Our current result suggested that the SE values were significantly related to visual functions in eyes with LMH, ERM foveoschisis or MPH. A tendency toward a significant difference in SE was seen between the LMH and ERM foveoschisis groups (p = 0.067), on the other hand, no significant difference was seen between the LMH and MPH groups (p = 0.47) or between the MPH and ERM foveoschisis groups (p = 0.48, linear mixed model and Tukey multiple comparison test). Similar result was observed for rEZ1. It is possible that the SE might directly influence rEZ or the prevalence of EP. EP is found in various retinal disorders, including high myopia [12]. Previous reports suggested that LMH eyes with high myopia presented EP, indicating the higher prevalence compared with non-myopic LMH eyes [13, 14]. However, our present results suggested the SE was selected as an explanatory variable for visual functions, independent of rEZ1 or the presence of EP. Furthermore, the SE was not associated with both rEZ1 and the presence of EP (p = 0.079, p = 0.37, respectively, linear mixed model). The reason for these discrepant results still remains unclear, and a further study would be needed to precisely investigate the relationship between these parameters and axial length in eyes with LMH, ERM foveoschisis and MPH.

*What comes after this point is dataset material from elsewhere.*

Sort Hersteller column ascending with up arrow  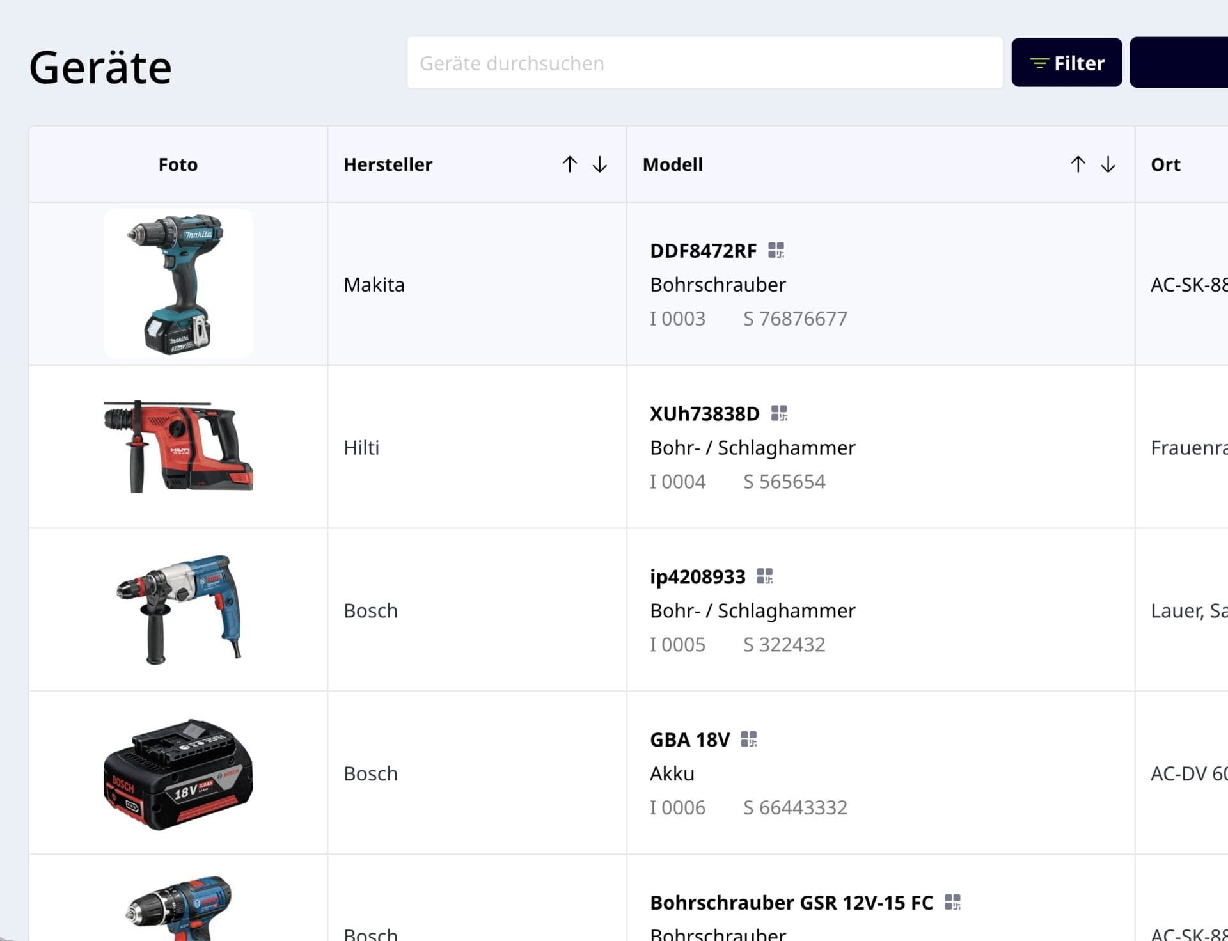pyautogui.click(x=569, y=164)
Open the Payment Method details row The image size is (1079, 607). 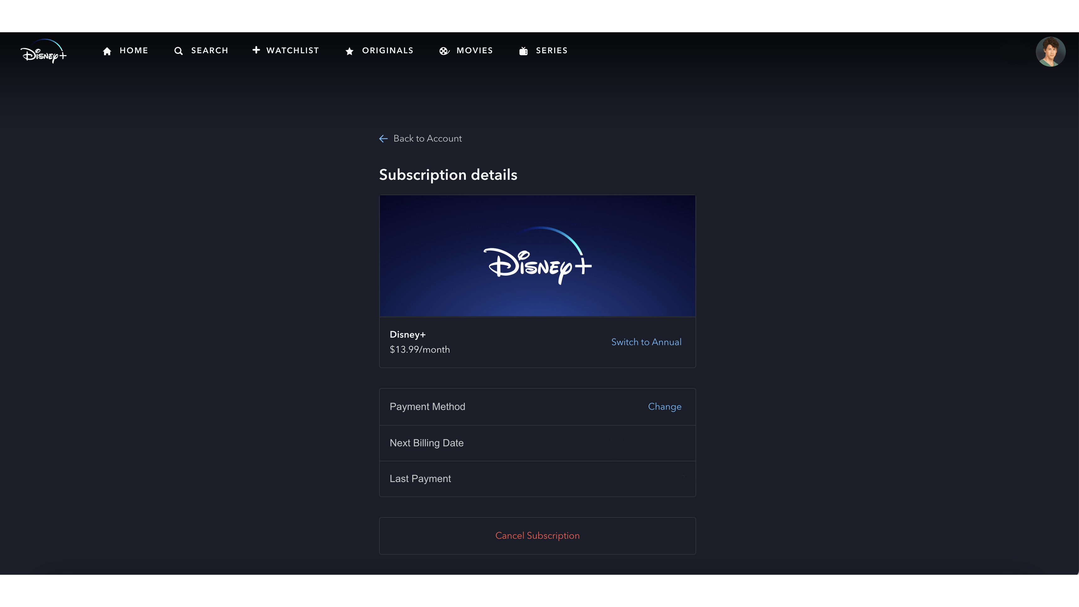pyautogui.click(x=482, y=406)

The present included some limitations. First, this study was retrospective and cross-sectional in nature, therefore the follow-up data were missing and this is a big drawback of our current analyses. Since visual functions and microstructural changes were assessed at the first visit, the relationships in these clinical entities still remain unclear. The impact of microstructural changes on the outcomes after intervention would make it a robust study. A further study is needed shedding light on this issue. Moreover, the temporal changes in OCT findings were not investigated. It would be interesting to monitor the progression of EZ disruption and/or the formation of EP in each of these clinical entities.

In conclusion, the residual EZ index is associated with logMAR VA in eyes with LMH, ERM foveoschisis or MPH. In addition, the residual EZ index and the presence of EP are associated with metamorphopsia. Microstructural observations are useful for evaluating visual function in these clinical entities.

Summary

What was known before

  • The criteria for the differential diagnosis of maculopathies such as LMH, epiretinal membrane (ERM) foveoschisis, and macular pseudohole (MPH) was recently proposed.

  • The relationship between the foveal microstructures and optical coherence tomography parameter has not been compared.

What this study adds

  • Residual EZ index was correlated with VA. In addition, residual EZ index and the presence of EP were associated with metamorphopsia.

  • Microstructural observation is useful for predicting visual function in these clinical entities.